Edwards-Stewart suggests that perceived social support, or an individual’s perception of how and whether friends, family, and other resources are available to them in times of need, is a contributing factor to these factors. Said to be one.
“Support from social networks is seen as an important factor that can help in times of need when perceived social support is high, and can be a hindrance when perceived social support is low. Yes,” she said.
“In fact, people with higher perceived social support have fewer mental health concerns, or even if they do have mental health concerns, they are admitted to mental health treatment more quickly than those with low perceived social support.” There are studies that show it gets better,” she said.
Riggs said: “This may be especially important for our military community, which frequently faces the challenge of maintaining social connections, such as deployments, job changes, family moves, temporary assignments, and other challenges that are relatively common in military life. Many common events can disconnect us from social systems and make it difficult to maintain relationships.”
“Social support not only facilitates recovery from traumatic events, but has repeatedly been shown to have a positive relationship with resilience and coping in the face of stress, reduced depression, and overall health.” said Riggs. “Furthermore, the loss, or even the threat of loss, of social relationships can lead to crises such as depression and suicide.”
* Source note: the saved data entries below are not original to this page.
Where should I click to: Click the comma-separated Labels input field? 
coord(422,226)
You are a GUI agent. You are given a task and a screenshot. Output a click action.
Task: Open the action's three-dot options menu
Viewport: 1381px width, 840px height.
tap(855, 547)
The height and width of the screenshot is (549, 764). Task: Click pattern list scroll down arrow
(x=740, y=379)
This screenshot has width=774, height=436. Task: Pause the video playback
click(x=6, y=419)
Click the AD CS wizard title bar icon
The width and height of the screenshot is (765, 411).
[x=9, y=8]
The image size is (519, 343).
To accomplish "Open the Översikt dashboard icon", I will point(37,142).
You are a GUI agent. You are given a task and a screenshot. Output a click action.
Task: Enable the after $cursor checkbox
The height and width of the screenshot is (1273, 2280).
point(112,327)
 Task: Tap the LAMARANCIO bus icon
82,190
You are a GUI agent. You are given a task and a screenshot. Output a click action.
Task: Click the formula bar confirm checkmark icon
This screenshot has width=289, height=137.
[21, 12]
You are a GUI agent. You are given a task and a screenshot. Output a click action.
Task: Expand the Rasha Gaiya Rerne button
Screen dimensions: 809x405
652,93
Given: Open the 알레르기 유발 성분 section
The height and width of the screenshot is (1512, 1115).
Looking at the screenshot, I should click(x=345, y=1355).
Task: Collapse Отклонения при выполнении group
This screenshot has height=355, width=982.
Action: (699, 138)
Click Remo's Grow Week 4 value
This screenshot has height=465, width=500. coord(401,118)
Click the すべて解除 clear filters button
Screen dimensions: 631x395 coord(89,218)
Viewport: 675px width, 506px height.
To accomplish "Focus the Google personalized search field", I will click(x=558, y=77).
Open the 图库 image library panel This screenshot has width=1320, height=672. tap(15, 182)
Being socially fit contributes to the Total Force Fitness framework by encouraging a holistic approach to health.
“Each element of the Total Force Fitness framework is critical to the health, readiness and resiliency of service members and their families,” Riggs said. “Personally, I believe that social adaptability is one of, if not the, key to overall well-being because social connections are so fundamental to humans. That’s what I think.
“Maintaining healthy relationships provides opportunities for emotional growth and interaction, learning, and support,” Riggs said.
Edwards Stevens says: “People who believe that there are people who care about them and are willing to help them are better able to cope with stress when it arises.”
Similarly, this can promote resilience, which is important for service members and their families because there are many aspects of military life that can create or increase stress, Riggs explained.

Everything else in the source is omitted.